# Work to complete
Transcribe exactly, and only, the lines from the one containing "SteelStacks (62, 2257)" through the end of the material.

# Record excerpts
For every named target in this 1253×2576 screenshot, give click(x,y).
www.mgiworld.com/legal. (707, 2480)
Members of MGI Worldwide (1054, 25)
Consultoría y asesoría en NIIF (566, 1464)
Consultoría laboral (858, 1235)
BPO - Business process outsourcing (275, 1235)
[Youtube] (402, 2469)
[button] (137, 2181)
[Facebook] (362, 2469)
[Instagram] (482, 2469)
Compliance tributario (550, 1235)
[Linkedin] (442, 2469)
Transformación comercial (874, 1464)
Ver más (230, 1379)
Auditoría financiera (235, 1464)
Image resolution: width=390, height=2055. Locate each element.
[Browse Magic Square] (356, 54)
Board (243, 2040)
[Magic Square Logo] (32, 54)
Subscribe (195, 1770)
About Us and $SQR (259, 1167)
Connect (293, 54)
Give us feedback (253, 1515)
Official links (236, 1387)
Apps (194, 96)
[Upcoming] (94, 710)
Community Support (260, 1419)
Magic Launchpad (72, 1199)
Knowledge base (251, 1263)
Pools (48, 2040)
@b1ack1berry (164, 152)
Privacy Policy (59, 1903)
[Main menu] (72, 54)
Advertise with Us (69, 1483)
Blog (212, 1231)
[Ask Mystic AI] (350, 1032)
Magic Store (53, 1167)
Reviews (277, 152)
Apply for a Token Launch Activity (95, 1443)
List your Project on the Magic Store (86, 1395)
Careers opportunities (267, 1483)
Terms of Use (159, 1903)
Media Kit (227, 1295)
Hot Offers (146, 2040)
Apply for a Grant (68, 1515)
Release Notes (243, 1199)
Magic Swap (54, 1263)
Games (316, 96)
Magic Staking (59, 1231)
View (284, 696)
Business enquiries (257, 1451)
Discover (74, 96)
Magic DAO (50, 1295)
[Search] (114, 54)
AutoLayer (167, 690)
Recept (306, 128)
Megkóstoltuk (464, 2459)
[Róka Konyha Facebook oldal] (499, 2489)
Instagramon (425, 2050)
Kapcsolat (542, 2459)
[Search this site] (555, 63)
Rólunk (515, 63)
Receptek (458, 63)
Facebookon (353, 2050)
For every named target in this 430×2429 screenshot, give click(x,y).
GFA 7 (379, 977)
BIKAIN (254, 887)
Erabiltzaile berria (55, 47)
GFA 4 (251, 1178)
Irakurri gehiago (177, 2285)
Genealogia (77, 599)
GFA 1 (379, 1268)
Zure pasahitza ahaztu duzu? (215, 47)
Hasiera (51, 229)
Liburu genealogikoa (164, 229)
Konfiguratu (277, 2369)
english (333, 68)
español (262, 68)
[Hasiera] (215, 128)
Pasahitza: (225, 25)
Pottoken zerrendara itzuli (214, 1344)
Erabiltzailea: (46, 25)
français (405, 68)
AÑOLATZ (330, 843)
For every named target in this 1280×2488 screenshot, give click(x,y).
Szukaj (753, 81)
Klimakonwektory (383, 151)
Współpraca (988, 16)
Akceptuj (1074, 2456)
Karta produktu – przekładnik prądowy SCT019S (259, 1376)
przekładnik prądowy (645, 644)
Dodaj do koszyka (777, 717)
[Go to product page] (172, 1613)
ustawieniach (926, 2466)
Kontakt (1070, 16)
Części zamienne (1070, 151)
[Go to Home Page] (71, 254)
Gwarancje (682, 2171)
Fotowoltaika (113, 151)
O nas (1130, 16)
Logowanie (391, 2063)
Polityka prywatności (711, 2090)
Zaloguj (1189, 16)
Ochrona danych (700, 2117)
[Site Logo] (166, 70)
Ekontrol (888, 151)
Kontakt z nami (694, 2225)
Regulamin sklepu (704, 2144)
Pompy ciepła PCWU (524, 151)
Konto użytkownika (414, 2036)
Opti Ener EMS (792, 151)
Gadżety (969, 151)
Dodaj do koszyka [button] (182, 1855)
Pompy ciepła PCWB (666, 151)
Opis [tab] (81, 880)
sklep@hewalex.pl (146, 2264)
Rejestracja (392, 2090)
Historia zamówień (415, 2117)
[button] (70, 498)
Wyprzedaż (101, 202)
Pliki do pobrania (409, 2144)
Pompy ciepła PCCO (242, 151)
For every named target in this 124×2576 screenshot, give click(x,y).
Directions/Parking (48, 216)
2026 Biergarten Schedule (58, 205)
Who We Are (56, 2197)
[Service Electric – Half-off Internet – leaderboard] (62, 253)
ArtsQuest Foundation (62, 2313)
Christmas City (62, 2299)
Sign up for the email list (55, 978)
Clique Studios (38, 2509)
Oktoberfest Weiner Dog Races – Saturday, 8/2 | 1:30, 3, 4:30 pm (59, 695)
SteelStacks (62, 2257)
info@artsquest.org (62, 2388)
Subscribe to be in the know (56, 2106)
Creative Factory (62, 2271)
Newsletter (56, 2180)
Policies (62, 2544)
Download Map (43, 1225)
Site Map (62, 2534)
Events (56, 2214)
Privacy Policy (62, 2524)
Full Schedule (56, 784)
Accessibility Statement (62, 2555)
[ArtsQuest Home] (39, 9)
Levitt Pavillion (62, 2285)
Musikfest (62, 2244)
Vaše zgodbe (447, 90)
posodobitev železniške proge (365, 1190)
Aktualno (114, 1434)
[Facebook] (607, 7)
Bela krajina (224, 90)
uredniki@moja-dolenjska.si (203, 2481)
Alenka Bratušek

# Exercise solution
SteelStacks (62, 2257)
info@artsquest.org (62, 2388)
Subscribe to be in the know (56, 2106)
Creative Factory (62, 2271)
Newsletter (56, 2180)
Policies (62, 2544)
Download Map (43, 1225)
Site Map (62, 2534)
Events (56, 2214)
Privacy Policy (62, 2524)
Full Schedule (56, 784)
Accessibility Statement (62, 2555)
[ArtsQuest Home] (39, 9)
Levitt Pavillion (62, 2285)
Musikfest (62, 2244)
Vaše zgodbe (447, 90)
posodobitev železniške proge (365, 1190)
Aktualno (114, 1434)
[Facebook] (607, 7)
Bela krajina (224, 90)
uredniki@moja-dolenjska.si (203, 2481)
Alenka Bratušek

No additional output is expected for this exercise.